Energy Density Vs. Energy Efficiency
That last part is important. For all its faults, gasoline is much more energy dense than any batteries available today. According to the American Physical Society, “Gasoline energy density is 47.5 MJ/kg and 34.6 MJ/liter. The gasoline in a fully fueled car has the same energy content as a thousand sticks of dynamite. A lithium-ion battery pack has about 0.3 MJ/kg and about 0.4 MJ/liter (Chevy VOLT). Gasoline thus has about 100 times the energy density of a lithium-ion battery.”
But when you factor in efficiency, the equation changes. “This difference in energy density is partially mitigated by the very high efficiency of an electric motor in converting the energy stored in the battery to making the car move — it is typically 60-80 percent efficient. The efficiency of an internal combustion engine in converting the energy stored in gasoline to making the car move is typically 15 percent (EPA 2012). With the ratio about 5, a battery with an energy storage density 1/5 of that of gasoline would have the same range as a gasoline powered car.” Does that mean a fuel cell car designed to run on PowerPaste will have the energy density advantages of a gasoline powered car and the efficiency of a battery electric car? If so, that could be the best of both worlds.
For Hydrogen, Just Add Water
Think of PowerPaste like the goop inside the tubes of caulk or adhesive at your local hardware store. Put it inside a device similar to a caulking gun, squeeze out some PowerPaste, add water and easy on down, ease on down the road. When the need arises, fit a new tube of PowerPaste, fill the water tank (shades of the early days of motoring when steam cars were all the rage!) and you’re good to go.
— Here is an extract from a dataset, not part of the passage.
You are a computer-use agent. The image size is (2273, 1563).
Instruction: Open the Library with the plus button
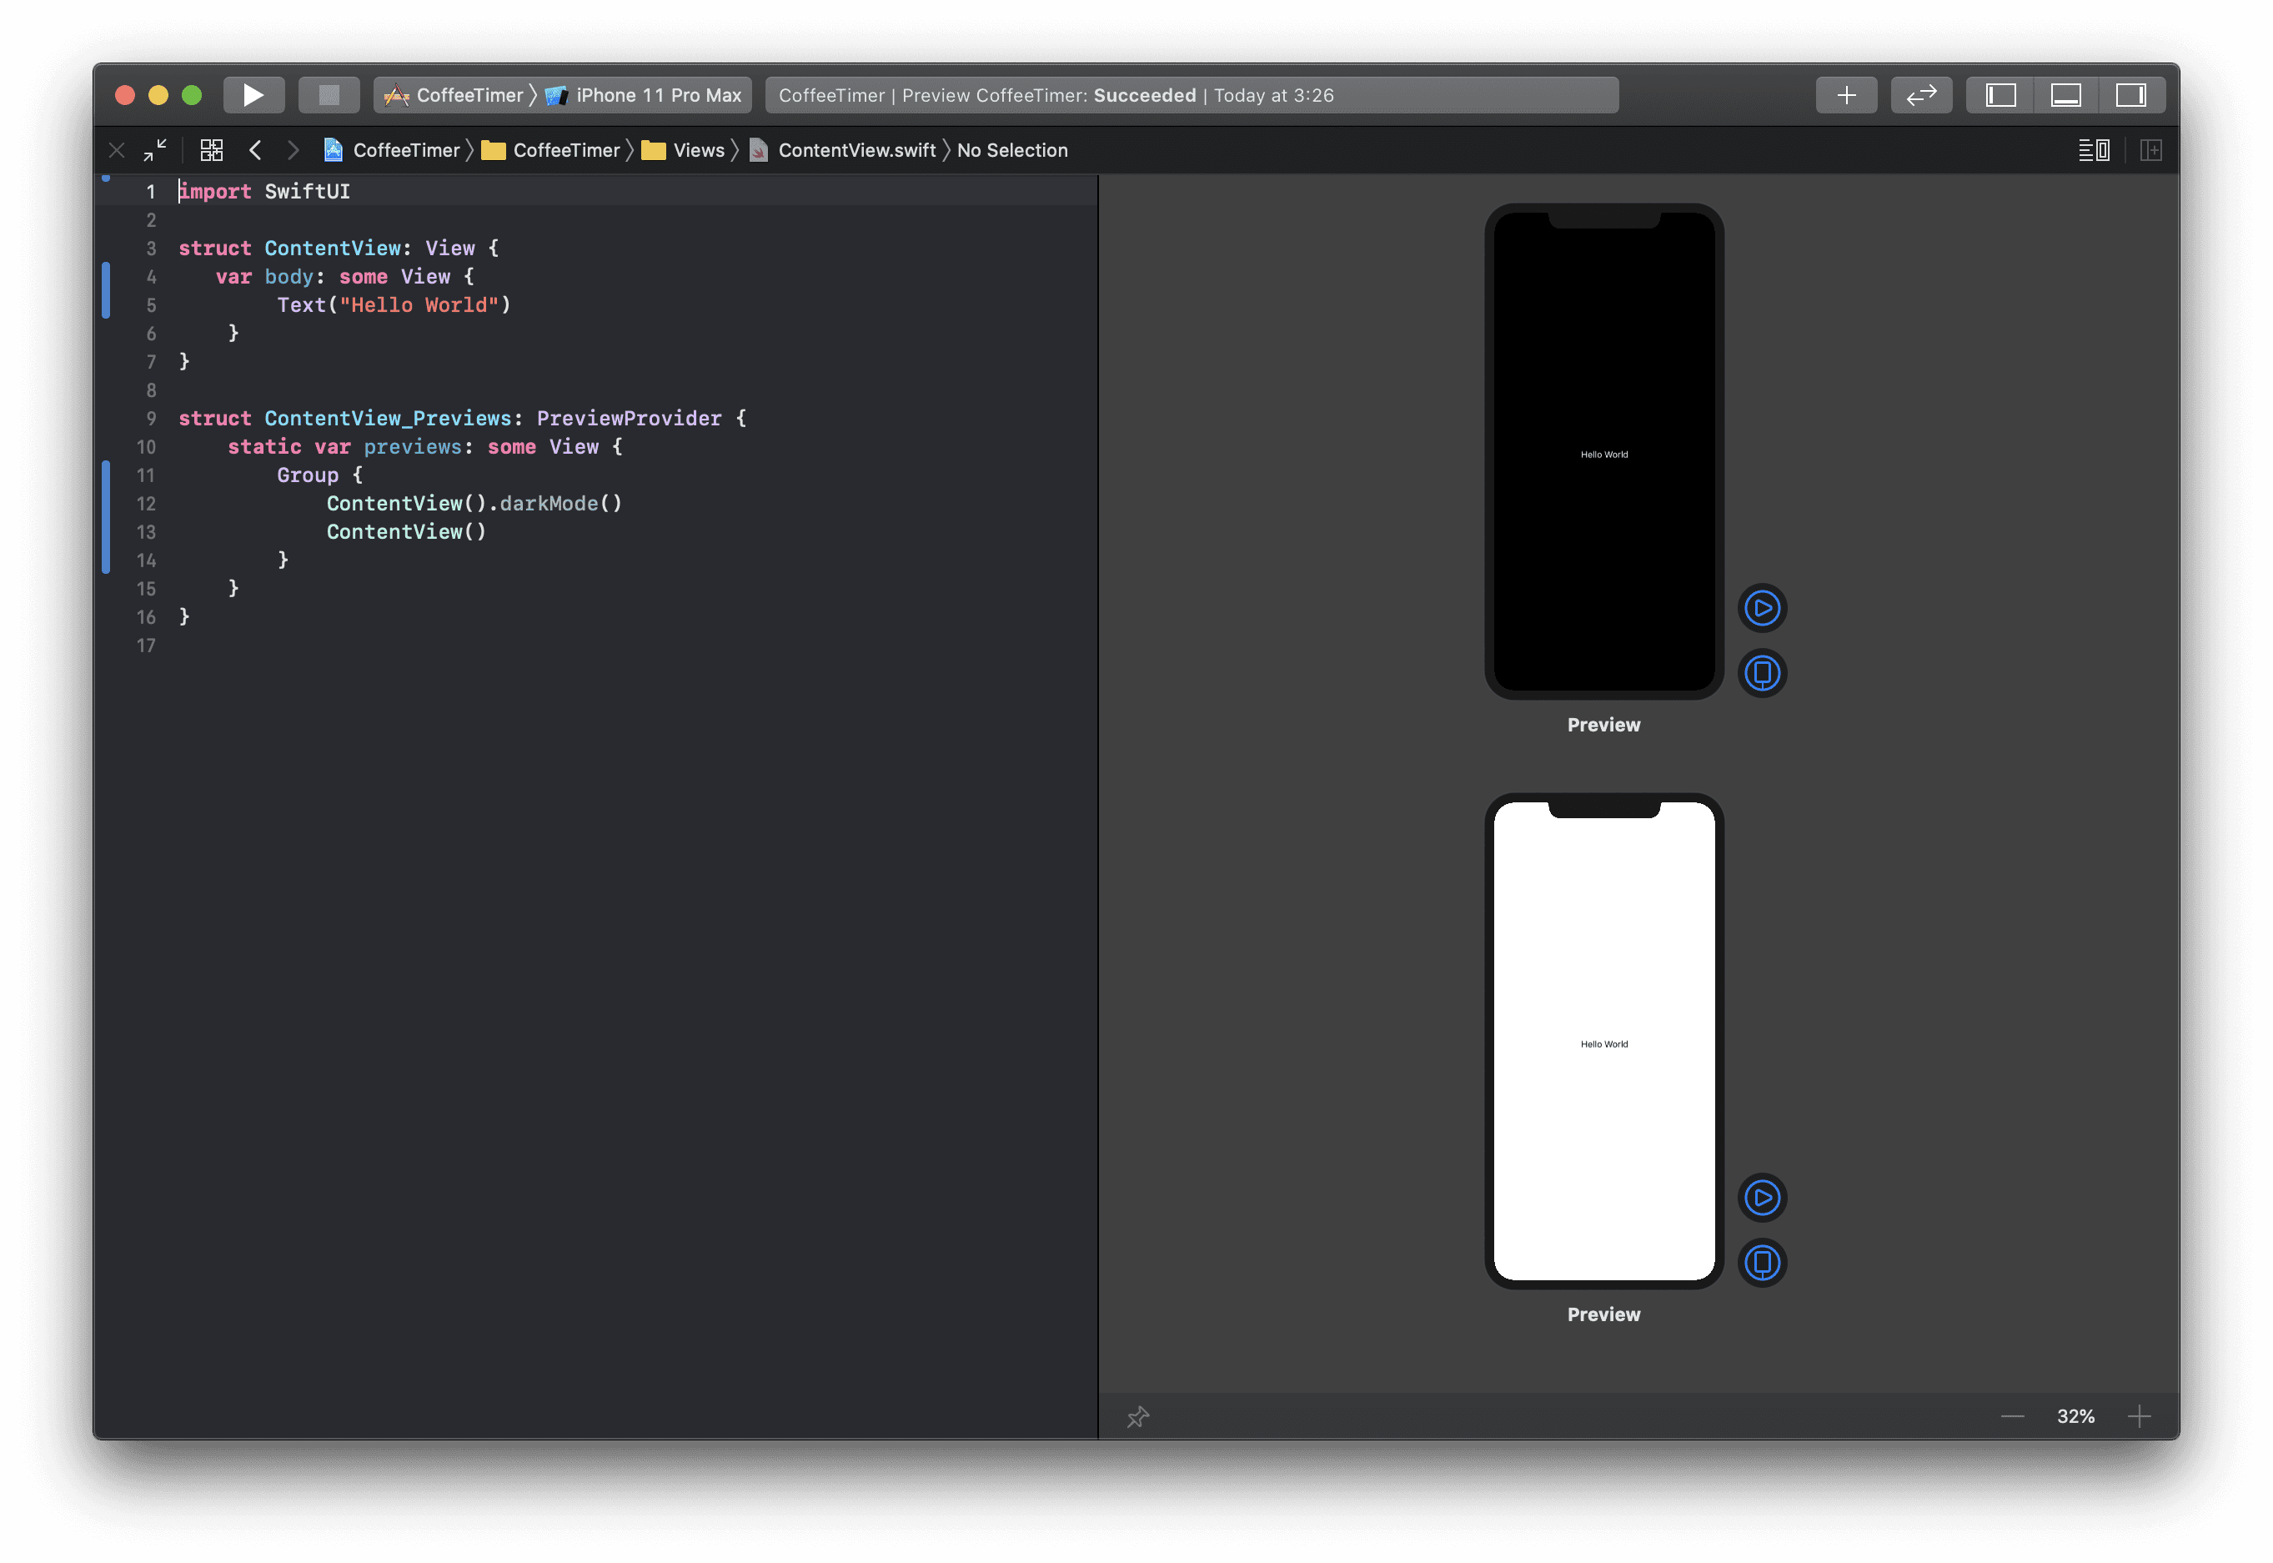[x=1846, y=95]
Fraunhofer goes on to say that unlike gaseous hydrogen, PowerPaste does not require a costly infrastructure. “This makes it ideal for areas lacking such an infrastructure. In places where there are no hydrogen stations, regular filling stations could therefore sell POWERPASTE in cartridges or canisters instead. The paste is fluid and pumpable. It can therefore be supplied by a standard filling line, using relatively inexpensive equipment. Initially, filling stations could supply smaller quantities of POWERPASTE – from a metal drum, for example – and then expand in line with demand.
“This would require capital expenditure of several tens of thousands of euros. By way of comparison, a filling station to pump hydrogen at high pressure currently costs between one and two million euros for each fuel pump. POWERPASTE is also cheap to transport, since no costly high-pressure tanks are involved nor the use of extremely cold liquid hydrogen.” As an added benefit, PowerPaste is stable up to 250º C.
Pilot Production This Year
Fraunhofer says a pilot PowerPaste production plant will begin operations this year with an annual capacity of four tons. Well, talk about your drop in the bucket! That’s barely enough to power a small fleet of Citroen AMI microcars for a year. So is this announcement just a dollop of feel good in a sea of bad news about fossil fuels? Maybe. And then again, maybe not. Some of us can remember when LEDs were so dim no one could imaging them ever having any practical uses. That wasn’t all that long ago, in fact.
The real question is, where is the hydrogen going to come from that will be combined with all that magnesium powder, esters, and metal salts? The answer for most futurists is excess renewable electricity, which is expected to be available in great abundance as wind and solar power continues to ramp up. But we are nowhere near that point yet. For the moment, PowerPaste is more a curiosity than a panacea for the evils of burning fossil fuels. Then again, gasoline used to be sold in small containers in pharmacies, which goes to show you never can tell what the future has in store for us.